Książka o chiromancji z 1915 r., na której pożółkłych stronach można poczytać o wpływie kształtu głowy na charakter i o tym, żeby nie brać sobie za męża mężczyzny o mięsistych wargach, bo takie wargi u mężczyzny oznaczają wyłącznie skłonności do hazardu i zbyt wielką namiętność trawiącą go od środka. Obrazki malowane przez wujka Janka, który myślał, że zostanie artystą, a został – tfu, tfu! – inżynierem. Zdjęcia z lat 20. i starsze, przedstawiające najbogatszego w rodzinie wujka Bromischa i jego podkręcony wąs, pod elegancką witryną jego sklepu rzeźniczego, albo te z pogrzebów, z otwartą trumną, w której leży nie wiadomo już kto i od 70 lat nie bardzo jest kogo o to zapytać.
Stary słownik polsko-czeski z końca lat 40., gdy dziadek jechał na studia do Hradec Kralove, jakieś porcelany, jakieś panyjezuski na drewnianych krzyżach, jakieś pojemniki z napisami „Salt”, „Mehl”, „Pfeffer”. Kufry, paki i skrzynie. Tancerki z porcelany z przyklejonymi ponownie oderwanymi przez dzieci cienkimi rączkami.
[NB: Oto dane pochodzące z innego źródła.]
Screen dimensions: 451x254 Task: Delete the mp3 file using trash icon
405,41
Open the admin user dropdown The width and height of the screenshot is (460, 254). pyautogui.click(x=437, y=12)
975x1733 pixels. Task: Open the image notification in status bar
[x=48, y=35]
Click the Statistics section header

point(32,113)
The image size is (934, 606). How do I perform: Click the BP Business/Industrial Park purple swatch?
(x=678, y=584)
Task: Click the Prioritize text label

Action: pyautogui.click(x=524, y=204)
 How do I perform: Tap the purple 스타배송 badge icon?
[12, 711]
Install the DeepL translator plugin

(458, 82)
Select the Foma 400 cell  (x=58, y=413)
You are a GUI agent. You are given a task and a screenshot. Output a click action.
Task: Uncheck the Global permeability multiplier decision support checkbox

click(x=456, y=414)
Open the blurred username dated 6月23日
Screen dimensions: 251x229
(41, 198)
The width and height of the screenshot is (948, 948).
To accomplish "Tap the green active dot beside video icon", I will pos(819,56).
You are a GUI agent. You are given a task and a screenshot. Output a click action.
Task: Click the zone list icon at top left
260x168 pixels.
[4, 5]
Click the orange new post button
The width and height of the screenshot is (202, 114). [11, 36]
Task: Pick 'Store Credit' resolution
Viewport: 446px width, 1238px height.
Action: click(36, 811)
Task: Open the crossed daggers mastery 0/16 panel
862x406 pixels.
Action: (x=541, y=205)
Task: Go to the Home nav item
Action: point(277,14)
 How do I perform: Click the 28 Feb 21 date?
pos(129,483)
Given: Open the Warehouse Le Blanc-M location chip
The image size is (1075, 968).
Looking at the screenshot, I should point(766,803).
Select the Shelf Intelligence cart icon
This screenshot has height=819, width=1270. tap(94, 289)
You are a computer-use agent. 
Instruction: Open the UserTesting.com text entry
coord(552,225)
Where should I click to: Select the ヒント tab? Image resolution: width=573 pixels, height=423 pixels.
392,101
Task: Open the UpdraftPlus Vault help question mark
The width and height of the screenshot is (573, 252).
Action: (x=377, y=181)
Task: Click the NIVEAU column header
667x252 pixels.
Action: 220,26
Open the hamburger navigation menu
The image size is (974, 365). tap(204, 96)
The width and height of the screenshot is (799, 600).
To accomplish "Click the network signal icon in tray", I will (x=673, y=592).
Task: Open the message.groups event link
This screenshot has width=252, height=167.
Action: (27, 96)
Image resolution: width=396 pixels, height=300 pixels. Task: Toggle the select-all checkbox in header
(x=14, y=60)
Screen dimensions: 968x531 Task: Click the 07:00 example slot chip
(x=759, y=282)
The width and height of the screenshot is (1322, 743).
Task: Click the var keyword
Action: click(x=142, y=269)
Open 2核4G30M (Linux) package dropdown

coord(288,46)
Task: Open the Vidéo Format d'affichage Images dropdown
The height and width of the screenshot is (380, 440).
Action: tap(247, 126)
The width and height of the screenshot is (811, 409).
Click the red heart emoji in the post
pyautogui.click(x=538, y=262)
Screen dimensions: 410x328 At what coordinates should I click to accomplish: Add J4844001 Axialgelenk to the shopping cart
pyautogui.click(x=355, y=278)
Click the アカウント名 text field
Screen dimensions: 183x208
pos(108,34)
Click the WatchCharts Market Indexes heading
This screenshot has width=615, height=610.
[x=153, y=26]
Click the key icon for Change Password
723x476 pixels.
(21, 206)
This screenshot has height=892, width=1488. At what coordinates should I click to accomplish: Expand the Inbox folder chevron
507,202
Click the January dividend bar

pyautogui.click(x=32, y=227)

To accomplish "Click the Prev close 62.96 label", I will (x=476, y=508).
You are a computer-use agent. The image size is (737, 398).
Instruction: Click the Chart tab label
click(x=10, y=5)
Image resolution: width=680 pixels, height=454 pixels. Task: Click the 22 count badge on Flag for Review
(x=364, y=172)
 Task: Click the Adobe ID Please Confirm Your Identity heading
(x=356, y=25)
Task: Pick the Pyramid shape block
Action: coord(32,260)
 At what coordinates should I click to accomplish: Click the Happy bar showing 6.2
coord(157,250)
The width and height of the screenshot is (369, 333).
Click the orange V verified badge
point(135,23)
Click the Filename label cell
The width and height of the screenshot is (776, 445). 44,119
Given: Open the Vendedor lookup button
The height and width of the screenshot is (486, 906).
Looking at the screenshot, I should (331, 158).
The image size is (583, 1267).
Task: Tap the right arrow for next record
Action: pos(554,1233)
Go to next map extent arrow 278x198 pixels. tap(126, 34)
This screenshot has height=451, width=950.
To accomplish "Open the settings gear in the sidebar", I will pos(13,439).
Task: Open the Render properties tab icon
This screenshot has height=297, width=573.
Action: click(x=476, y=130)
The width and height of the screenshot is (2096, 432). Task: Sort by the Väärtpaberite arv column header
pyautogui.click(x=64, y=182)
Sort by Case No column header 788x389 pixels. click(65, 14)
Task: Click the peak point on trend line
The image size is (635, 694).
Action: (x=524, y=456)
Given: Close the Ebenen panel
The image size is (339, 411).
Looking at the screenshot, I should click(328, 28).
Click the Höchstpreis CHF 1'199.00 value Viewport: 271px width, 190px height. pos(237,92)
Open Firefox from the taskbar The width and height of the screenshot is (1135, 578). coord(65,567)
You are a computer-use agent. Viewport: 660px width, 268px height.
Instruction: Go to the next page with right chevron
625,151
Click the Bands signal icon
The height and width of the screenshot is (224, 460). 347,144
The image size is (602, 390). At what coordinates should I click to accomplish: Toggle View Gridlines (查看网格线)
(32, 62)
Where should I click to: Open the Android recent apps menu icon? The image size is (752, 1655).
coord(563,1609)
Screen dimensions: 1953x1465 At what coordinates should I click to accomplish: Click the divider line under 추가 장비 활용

Akordeon.
Nic nieznaczące dla nikogo prócz nas Rzeczy, które udało się nam przechować, bośmy mieszkali na Śląsku, w domu, który stał tam przez cały XX w., którego nikt nam nie spalił ani nie zbombardował, nawet Rosjanie go za bardzo nie okradli, kiedy wybrali go sobie na chwilową kwaterę w roku 1945. Takie to było nasze rodzinne szczęście pośród wielu innych nieszczęść, które na nas spadały.
O naszych Rzeczach, z których duża część znajduje się teraz w moim domu, myślałam, oglądając wystawę „Rzeczy warszawskie” w Muzeum Warszawy, przy Rynku Starego Miasta. Norweski archeolog i teoretyk kultury Bjørnar Olsen pisał w książce „W obronie rzeczy. Archeologia i ontologia przedmiotów”, że „życie ludzkie składa się z nieprzerwanej, zróżnicowanej inter- akcji między ludźmi a niezliczoną ilością rzeczy”, o których jednak – przyglądając się życiu społecznemu – zdajemy się uparcie zapominać i wypierać ich znaczenie. „Podobnie jak w czasach wiktoriańskich o seksie, o przedmiotach nigdzie się nie mówi, ale wszędzie się je odczuwa” – pisał Olsen, dodając, że przedmioty są „jak pokorni służący – istnieją na marginesie tego, co społeczne”. A przecież, jak mówi francuski filozof Michel Serres, ludzkość zaczyna się od rzeczy. Zwierzęta ich nie mają.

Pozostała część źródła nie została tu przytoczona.